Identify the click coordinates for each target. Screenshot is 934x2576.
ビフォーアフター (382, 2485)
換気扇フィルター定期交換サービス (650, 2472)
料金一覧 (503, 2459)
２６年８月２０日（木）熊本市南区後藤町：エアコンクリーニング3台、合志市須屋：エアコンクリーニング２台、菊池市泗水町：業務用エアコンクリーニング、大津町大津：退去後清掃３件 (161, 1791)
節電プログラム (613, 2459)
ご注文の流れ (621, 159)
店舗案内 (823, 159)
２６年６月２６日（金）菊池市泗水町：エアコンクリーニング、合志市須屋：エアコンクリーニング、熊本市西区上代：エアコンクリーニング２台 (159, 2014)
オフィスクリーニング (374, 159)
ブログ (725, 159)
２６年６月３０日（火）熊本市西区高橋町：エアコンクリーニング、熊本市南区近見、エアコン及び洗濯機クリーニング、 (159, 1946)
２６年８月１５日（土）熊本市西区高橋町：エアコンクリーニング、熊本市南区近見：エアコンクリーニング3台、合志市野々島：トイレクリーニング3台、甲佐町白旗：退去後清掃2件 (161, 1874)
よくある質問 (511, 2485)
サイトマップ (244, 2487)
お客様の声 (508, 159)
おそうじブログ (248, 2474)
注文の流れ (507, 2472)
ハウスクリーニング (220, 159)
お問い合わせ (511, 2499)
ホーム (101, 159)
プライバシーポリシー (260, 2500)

━━━

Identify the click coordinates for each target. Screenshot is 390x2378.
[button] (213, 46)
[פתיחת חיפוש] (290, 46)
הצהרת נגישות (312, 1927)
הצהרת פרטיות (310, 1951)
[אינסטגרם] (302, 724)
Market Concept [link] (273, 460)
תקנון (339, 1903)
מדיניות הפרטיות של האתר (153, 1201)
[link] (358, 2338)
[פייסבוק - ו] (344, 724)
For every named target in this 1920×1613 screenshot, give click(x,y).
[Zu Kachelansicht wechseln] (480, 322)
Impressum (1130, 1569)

━━━

TRY IT » Look through the entries above, find each line containing "合志市須屋", and copy it.

RESPONSE TO THIS EXERCISE »
２６年８月２０日（木）熊本市南区後藤町：エアコンクリーニング3台、合志市須屋：エアコンクリーニング２台、菊池市泗水町：業務用エアコンクリーニング、大津町大津：退去後清掃３件 (161, 1791)
２６年６月２６日（金）菊池市泗水町：エアコンクリーニング、合志市須屋：エアコンクリーニング、熊本市西区上代：エアコンクリーニング２台 (159, 2014)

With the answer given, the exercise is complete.